### Stated goal
Copy out everything from the very beginning of the data down to and including the line that contains "Looking at the screenshot, I should tap(862, 594).", keeping every line unchanged.

### Exercise material
• • •
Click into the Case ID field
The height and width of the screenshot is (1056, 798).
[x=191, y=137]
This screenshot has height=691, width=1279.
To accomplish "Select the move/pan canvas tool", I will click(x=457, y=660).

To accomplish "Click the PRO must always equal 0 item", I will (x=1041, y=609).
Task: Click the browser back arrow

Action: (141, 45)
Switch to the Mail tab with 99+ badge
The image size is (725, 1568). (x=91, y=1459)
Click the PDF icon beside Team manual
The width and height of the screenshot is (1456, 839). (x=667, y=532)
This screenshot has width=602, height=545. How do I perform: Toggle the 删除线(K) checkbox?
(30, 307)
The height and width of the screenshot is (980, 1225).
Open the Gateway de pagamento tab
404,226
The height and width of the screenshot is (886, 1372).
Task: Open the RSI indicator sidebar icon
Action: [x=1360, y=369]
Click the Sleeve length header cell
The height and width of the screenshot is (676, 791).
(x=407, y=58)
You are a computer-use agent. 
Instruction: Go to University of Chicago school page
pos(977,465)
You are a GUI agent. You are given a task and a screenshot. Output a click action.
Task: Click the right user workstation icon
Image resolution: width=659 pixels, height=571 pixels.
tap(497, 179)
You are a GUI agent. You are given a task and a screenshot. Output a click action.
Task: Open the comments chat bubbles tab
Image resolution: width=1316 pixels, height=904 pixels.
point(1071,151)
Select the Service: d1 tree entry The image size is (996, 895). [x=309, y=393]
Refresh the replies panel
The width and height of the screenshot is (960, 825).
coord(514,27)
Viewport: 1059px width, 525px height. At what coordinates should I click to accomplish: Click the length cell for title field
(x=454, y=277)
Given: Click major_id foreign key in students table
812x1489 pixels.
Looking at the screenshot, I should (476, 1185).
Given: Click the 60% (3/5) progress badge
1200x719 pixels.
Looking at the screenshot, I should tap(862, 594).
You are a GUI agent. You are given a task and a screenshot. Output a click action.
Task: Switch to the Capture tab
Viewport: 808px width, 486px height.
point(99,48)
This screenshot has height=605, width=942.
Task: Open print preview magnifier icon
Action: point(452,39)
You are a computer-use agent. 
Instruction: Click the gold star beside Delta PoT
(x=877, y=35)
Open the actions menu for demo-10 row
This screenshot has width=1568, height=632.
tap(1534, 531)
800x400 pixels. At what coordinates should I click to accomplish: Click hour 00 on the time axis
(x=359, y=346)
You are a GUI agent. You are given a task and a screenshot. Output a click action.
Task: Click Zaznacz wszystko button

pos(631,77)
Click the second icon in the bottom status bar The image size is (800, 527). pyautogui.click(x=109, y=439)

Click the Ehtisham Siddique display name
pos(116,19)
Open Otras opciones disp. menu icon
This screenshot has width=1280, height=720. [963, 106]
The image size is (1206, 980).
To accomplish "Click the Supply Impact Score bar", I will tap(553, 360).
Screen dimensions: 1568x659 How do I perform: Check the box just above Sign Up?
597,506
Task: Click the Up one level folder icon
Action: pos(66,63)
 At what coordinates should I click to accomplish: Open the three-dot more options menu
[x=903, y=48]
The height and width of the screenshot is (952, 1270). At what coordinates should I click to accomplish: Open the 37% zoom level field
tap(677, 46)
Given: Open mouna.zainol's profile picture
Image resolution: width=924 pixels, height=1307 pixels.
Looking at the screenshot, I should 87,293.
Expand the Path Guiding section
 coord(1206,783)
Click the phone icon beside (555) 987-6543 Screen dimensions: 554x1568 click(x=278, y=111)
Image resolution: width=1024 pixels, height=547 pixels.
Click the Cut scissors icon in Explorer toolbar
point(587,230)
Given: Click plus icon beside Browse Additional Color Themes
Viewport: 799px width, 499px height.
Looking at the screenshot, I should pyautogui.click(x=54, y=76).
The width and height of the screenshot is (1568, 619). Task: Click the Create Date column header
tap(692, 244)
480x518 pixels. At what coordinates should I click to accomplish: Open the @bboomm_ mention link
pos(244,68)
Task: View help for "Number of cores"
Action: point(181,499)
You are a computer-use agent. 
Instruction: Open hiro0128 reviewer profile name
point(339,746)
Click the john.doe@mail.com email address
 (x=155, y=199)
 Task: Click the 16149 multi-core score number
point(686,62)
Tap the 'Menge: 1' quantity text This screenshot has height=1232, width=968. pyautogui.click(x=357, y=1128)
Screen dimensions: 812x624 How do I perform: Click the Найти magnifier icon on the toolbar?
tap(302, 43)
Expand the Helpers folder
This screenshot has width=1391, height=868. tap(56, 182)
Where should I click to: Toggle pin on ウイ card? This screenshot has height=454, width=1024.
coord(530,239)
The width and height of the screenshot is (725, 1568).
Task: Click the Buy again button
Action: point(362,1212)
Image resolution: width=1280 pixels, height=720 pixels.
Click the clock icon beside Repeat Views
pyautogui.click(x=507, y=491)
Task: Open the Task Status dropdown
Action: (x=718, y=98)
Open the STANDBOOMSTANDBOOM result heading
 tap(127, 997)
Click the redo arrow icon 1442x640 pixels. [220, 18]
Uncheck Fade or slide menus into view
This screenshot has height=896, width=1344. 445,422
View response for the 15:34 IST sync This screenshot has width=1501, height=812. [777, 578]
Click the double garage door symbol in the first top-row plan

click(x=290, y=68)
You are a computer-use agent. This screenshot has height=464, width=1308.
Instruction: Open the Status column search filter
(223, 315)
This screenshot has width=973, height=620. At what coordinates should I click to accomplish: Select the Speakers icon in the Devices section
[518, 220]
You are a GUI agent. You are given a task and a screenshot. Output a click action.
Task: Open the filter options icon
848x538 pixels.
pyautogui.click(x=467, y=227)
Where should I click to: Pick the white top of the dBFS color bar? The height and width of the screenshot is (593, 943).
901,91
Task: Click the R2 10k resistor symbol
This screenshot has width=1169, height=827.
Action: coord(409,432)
• • •
### Full answer
Click into the Case ID field
The height and width of the screenshot is (1056, 798).
[x=191, y=137]
This screenshot has height=691, width=1279.
To accomplish "Select the move/pan canvas tool", I will click(x=457, y=660).

To accomplish "Click the PRO must always equal 0 item", I will (x=1041, y=609).
Task: Click the browser back arrow

Action: (141, 45)
Switch to the Mail tab with 99+ badge
The image size is (725, 1568). (x=91, y=1459)
Click the PDF icon beside Team manual
The width and height of the screenshot is (1456, 839). (x=667, y=532)
This screenshot has width=602, height=545. How do I perform: Toggle the 删除线(K) checkbox?
(30, 307)
The height and width of the screenshot is (980, 1225).
Open the Gateway de pagamento tab
404,226
The height and width of the screenshot is (886, 1372).
Task: Open the RSI indicator sidebar icon
Action: [x=1360, y=369]
Click the Sleeve length header cell
The height and width of the screenshot is (676, 791).
(x=407, y=58)
You are a computer-use agent. 
Instruction: Go to University of Chicago school page
pos(977,465)
You are a GUI agent. You are given a task and a screenshot. Output a click action.
Task: Click the right user workstation icon
Image resolution: width=659 pixels, height=571 pixels.
tap(497, 179)
You are a GUI agent. You are given a task and a screenshot. Output a click action.
Task: Open the comments chat bubbles tab
Image resolution: width=1316 pixels, height=904 pixels.
point(1071,151)
Select the Service: d1 tree entry The image size is (996, 895). [x=309, y=393]
Refresh the replies panel
The width and height of the screenshot is (960, 825).
coord(514,27)
Viewport: 1059px width, 525px height. At what coordinates should I click to accomplish: Click the length cell for title field
(x=454, y=277)
Given: Click major_id foreign key in students table
812x1489 pixels.
Looking at the screenshot, I should (476, 1185).
Given: Click the 60% (3/5) progress badge
1200x719 pixels.
Looking at the screenshot, I should tap(862, 594).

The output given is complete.